Clinical Research & Data, Protected PCI
TCT 2022: Influential Trials in High-Risk PCI: Shaping the Future of Ischemic Heart Failure Therapy
Jonathan Hill, MA, MBChB, FRCP, from Royal Brompton Hospital in London, UK, discusses influential trials in high-risk PCI. He explains how PCI is now performed in patients with increasing anatomic complexity and in patients with high surgical risk. The PROTECT series of studies, as well as RESTORE EF, have studied this high-risk population and are shaping the future of ischemic heart failure therapy. Key messages from those studies include:
- PROTECT II: More complete and optimal revascularization with Impella® heart pumps linked to improved outcomes; 47% reduction in post-discharge MACCE events; reduction in MAE with extensive revascularization
- PROTECT III: Improved outcomes in patients with severely depressed LVEF undergoing PCI with contemporary practices
- RESTORE EF: Improved ejection fraction (EF) following contemporary high-risk PCI; more pronounced EF improvement in severe and moderately depressed EF patients; heart failure and angina symptom improvement in near normal EF patients
“This is a very consistent message that’s coming through from studies where contemporary practice reflects the improvement in LV function,” Dr. Hill emphasizes. He explains that he’s often asked to treat transplant turndown patients with EFs in the range of 10-15%. “And what we’re seeing consistently, time and time again, is in people with viability and with ischemia, who have no surgical option, with terrible ventricles, that we are making dramatic improvements in their ejection fraction.”

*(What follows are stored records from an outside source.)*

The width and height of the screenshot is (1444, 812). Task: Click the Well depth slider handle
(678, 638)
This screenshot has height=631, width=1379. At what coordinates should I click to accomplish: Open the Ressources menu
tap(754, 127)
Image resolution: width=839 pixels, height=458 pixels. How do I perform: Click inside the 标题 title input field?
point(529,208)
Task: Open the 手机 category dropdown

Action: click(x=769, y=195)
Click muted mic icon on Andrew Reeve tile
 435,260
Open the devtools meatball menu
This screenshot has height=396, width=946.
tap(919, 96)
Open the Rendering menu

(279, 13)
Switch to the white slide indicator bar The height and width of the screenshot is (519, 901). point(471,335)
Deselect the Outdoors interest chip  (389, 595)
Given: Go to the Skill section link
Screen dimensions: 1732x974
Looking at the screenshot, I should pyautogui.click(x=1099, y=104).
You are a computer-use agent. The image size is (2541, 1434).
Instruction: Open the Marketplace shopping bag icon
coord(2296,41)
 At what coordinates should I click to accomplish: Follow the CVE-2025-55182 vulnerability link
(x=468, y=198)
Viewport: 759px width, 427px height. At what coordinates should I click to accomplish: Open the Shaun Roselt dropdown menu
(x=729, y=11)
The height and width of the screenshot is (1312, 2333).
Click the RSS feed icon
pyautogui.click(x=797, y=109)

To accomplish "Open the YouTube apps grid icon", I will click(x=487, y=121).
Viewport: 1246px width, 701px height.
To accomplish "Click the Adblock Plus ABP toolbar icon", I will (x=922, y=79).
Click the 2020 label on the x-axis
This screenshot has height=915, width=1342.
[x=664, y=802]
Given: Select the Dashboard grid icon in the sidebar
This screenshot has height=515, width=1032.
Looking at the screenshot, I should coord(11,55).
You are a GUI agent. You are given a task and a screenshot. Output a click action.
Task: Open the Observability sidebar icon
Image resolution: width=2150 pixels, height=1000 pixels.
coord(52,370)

Dr. Hill then turns to “the elephant in the room,” the recently published REVIVED BCIS-2 study, which concluded that revascularization with PCI did not reduce death or hospitalization for heart failure in patients with severe ischemic LV systolic dysfunction who received optimal medical therapy. He explains that the patient population in this study was considerably less sick than patients in the PROTECT series, with only 23% having NYHA Class III/IV heart failure and only 3% of patients receiving any type of mechanical support. Yet he notes that even in this study, there was a 13% reduction in all-cause death or HF hospitalization in PCI patients with a revascularization index (RI) of 80% or higher—“a signal that complete revasc in this population improves outcomes.”
Dr. Hill concludes with an introduction to the hypothesis and study design for PROTECT IV, which is currently underway. “We’re at an absolutely crucial point in the evolution of our specialty,” he states. “All of the available registry and upcoming randomized controlled study data with Impella-supported patients is aiming for a class 1 recommendation, and that, I believe, is where we’re going to be heading very, very soon.”